== Record set ==
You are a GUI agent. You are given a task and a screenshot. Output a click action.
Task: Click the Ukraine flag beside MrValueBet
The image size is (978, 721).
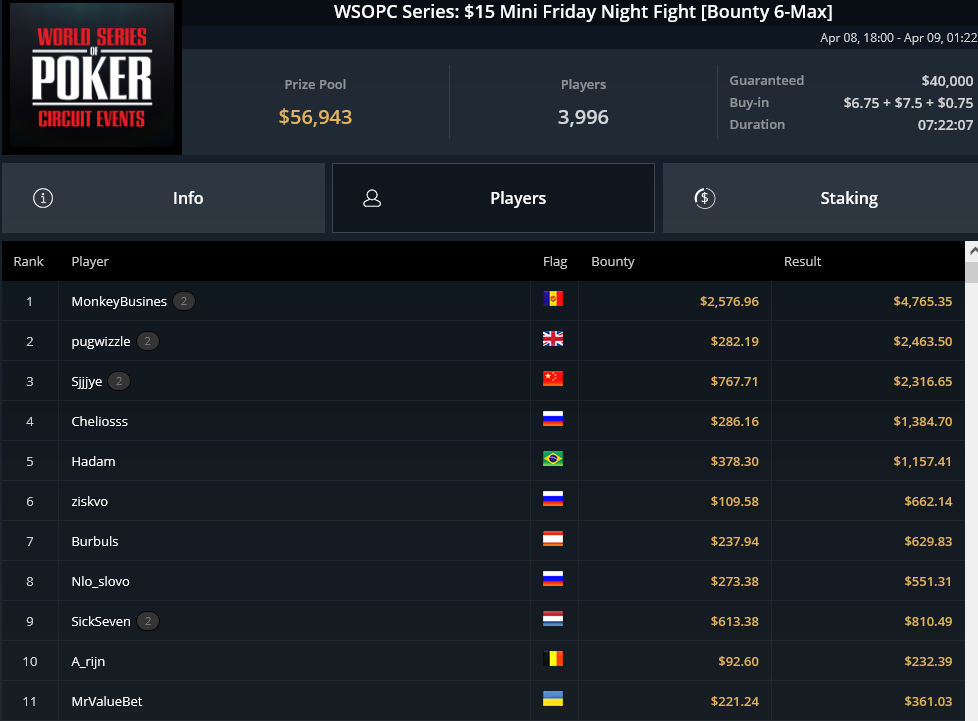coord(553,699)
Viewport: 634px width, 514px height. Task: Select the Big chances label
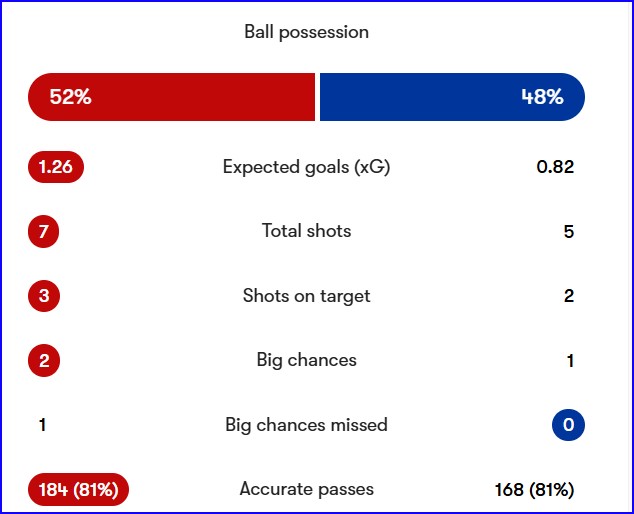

...

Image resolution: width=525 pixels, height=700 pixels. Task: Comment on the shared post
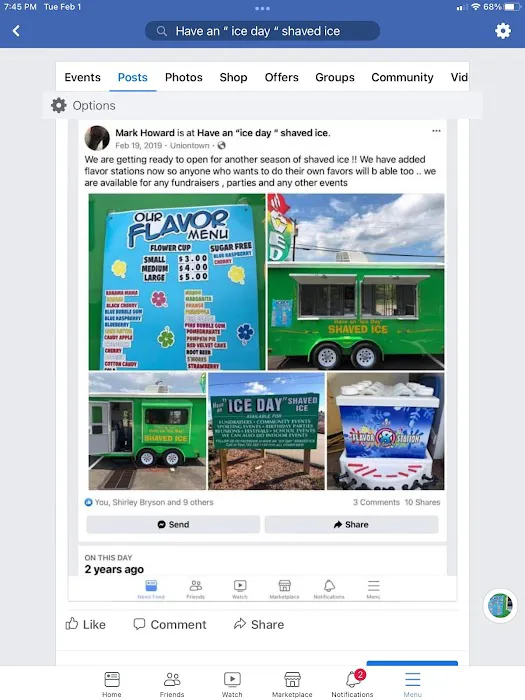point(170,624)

== What the task requires ==
Only one stretch of the listing is wanted: the lines starting at the one with "The image size is (978, 721)." and ending at the one with "Viewport: 634px width, 514px", copied exactly and free of pictures.

== Solved exercise ==
The image size is (978, 721).
coord(553,699)
Viewport: 634px width, 514px height. Task: Select the Big chances label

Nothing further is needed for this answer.